Interview with Risk Expert Elisabet Hardy

Elisabet Hardy

Thomson Reuters Elite Vice President of Product Management Elisabet Hardy was interviewed on how law firms can better manage risk. Hardy has an extensive background and depth of knowledge in risk management and understands how law firms and businesses should approach the issues associated with managing risk. “Better risk management that can peer into every part of a law firm is coming, but firms need to take a more proactive approach to risk and information,” says Hardy. “In the legal industry several years ago, the focus on risk was more internal than external today however those worlds are colliding.”

Widening the scope of risk management to get a more global perspective means pulling a massive amount of information together, outside of just processing matters. With this in mind we asked Elisabet Hardy how today's new compliance officers for legal practice and financial can get enough visibility into that information to ensure risk is being managed as well as it can be.

"It’s important to make a distinction between managing risk and avoiding risk,” says Hardy. “Risks cannot be avoided – in any business, and law firms are no different. There are going to be risks that you have to take, but you need to make sure you take the right ones. To make those decisions, you have to have insight into information. You have to have a good idea of where risk is being introduced and where controls are breaking down. This can be very challenging to manage and could require lots of manual work unless you have a unified way to review look your data, are able to think of risk management proactively, and rely on systems to highlight potential issues.”

How proactive can a firm really be and how do you get there?

“It's all in the patterns. You need technology that's smart enough to identify patterns in your systems, your data, and your transactions very early and alert you to something that might be falling out of the norm sooner than you could by running a report or running a metric, for example. Software can see patterns faster than humans can. The checks and balances within workflows and processes that produce the vital information on compliance have to be thought about up front,” says Hardy. “They should be an integral part of the system. Taken together, more proactive systems that play an integral part of a firm-wide IT system and system of behaviors and processes, should produce a firm-wide level of consistent procedures that make firms easier to risk manage,” she says.

The challenge for firms is going to be how do I as the compliance officer build those controls in so that I can get alerted proactively. How do I make that a part of the workflows?

“In the end it's about information architecture, not compliance rulebooks and case management,” says Hardy. Next-generation compliance relates directly to how the firm handles information and how it understands the relationships between items of information. That's the only way to be truly proactive in seeking out possible conflicts, problems and bad activity.”

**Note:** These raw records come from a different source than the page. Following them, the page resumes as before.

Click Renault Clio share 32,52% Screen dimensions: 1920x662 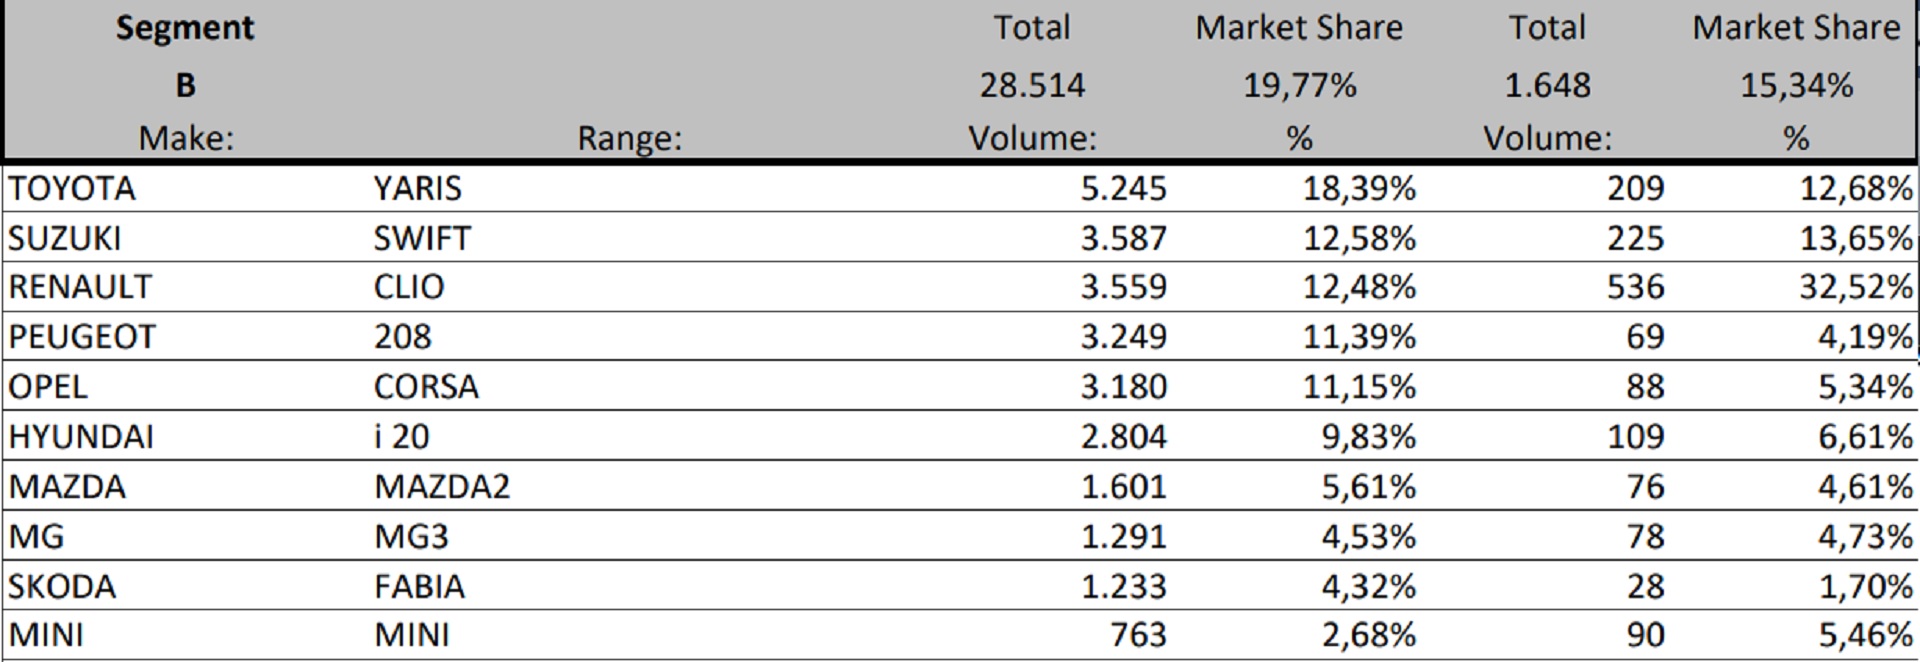tap(1856, 287)
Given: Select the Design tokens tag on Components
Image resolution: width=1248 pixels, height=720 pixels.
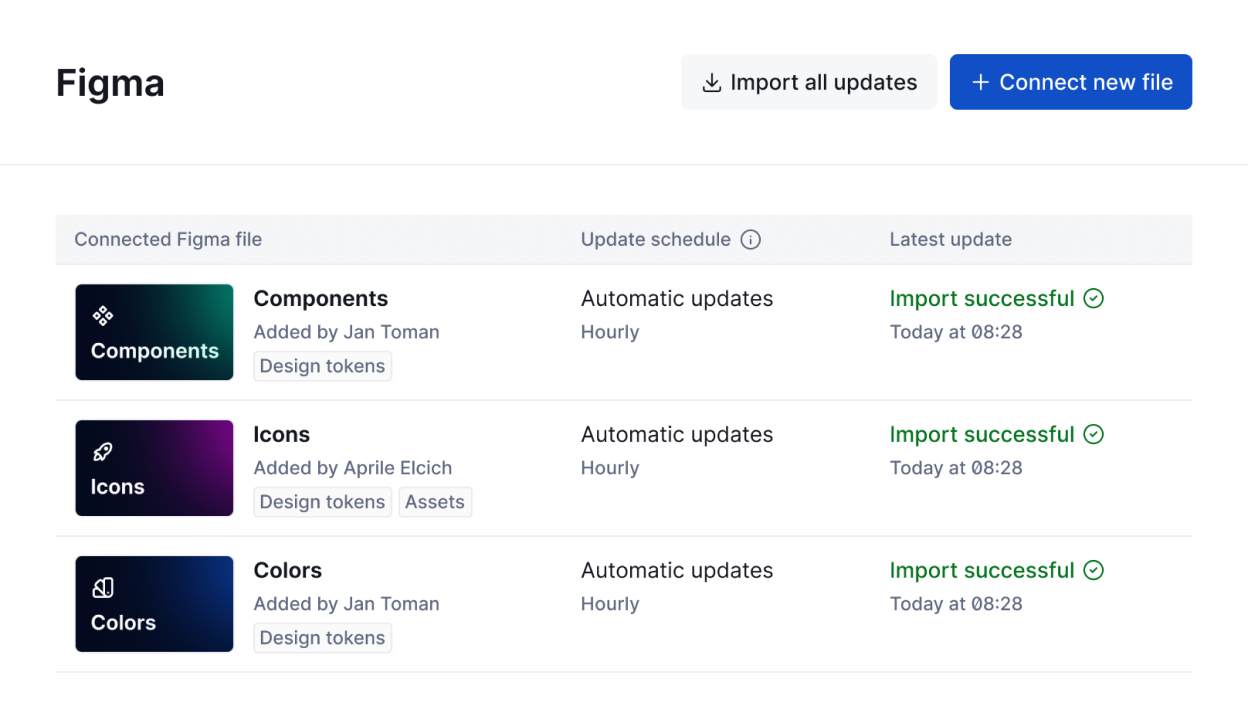Looking at the screenshot, I should click(322, 366).
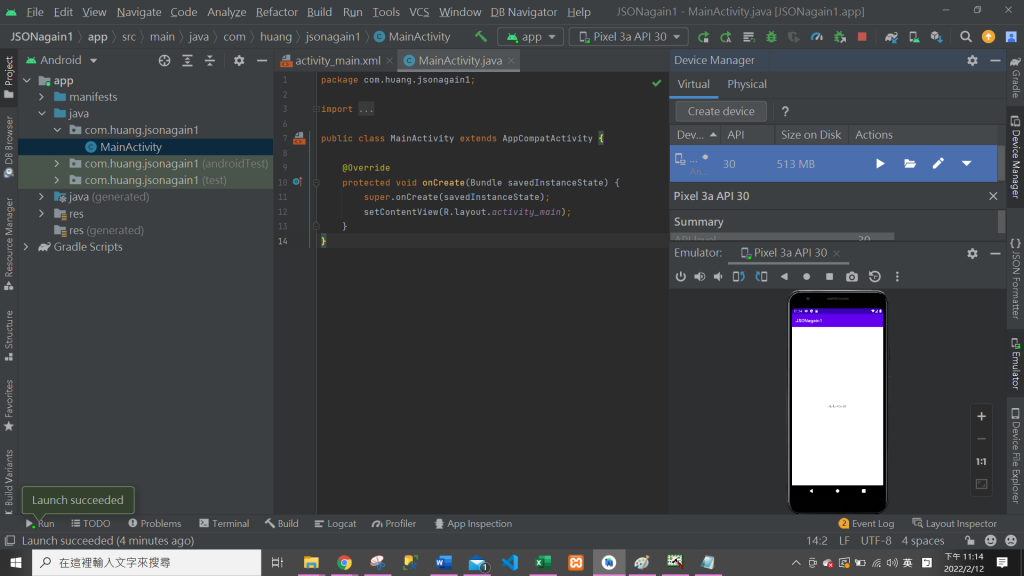Image resolution: width=1024 pixels, height=576 pixels.
Task: Open the Logcat tool window
Action: (x=335, y=523)
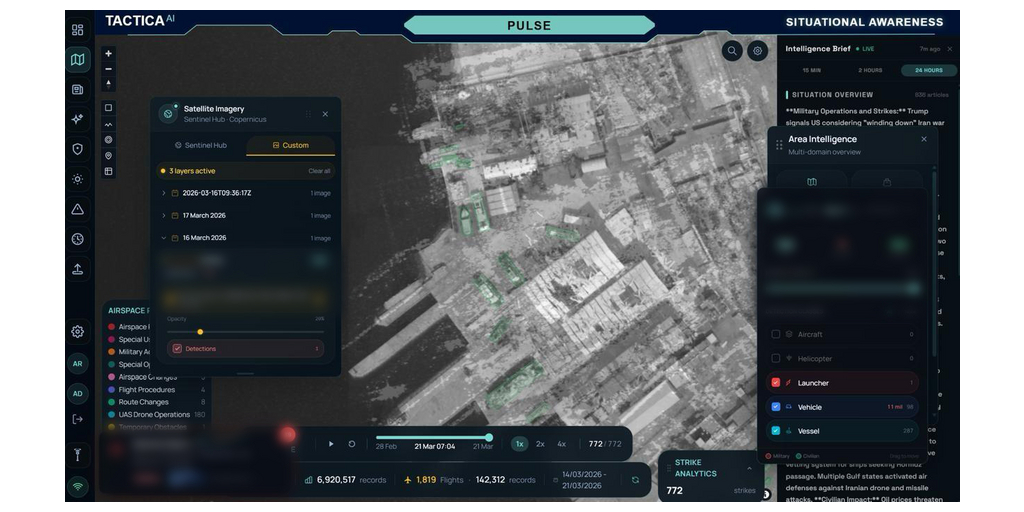This screenshot has width=1024, height=512.
Task: Switch to the Sentinel Hub tab
Action: (201, 145)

Hardy says that one of Thomson Reuters Elite’s clients is a good example of this. "One of our clients has done a great job of defining workflows and business processes, and taken into account every step to make sure that the right controls are embedded in that process so that business can flow seamlessly. Any outliers that might be risks can be flagged quickly, and they’re now in the process of doing the same thing across all their locations. It was very interesting to see how they thought about risk proactively: it wasn’t thinking about risk management as an afterthought, it was embedding risk management as part of the business and part of how they think about the business."

Consistent approaches to work across the enterprise is a vital part of creating a more compliant business and a vital component in creating consistency and the ability to control risk and proactively manage processes across the whole legal business — not just legal matters — is the ability to share information across business departments and IT systems. How do law firms ensure this consistency?

"The critical point is that any IT systems should properly share information. They have to share workflows across applications, and this ranges from business development and includes a CRM system, contact management and on to case and matter management — with a very heavy focus there, obviously, on new business intake — right into the financial management system. Systems that can share information and report proactively into the business need more and better risk teams but bigger teams need more automation, otherwise they will be swamped with data. Systems today whether you rely on Thomson Reuters Elite systems or not, have to share information because when risk occurs usually it’s because you can’t put two and two together.”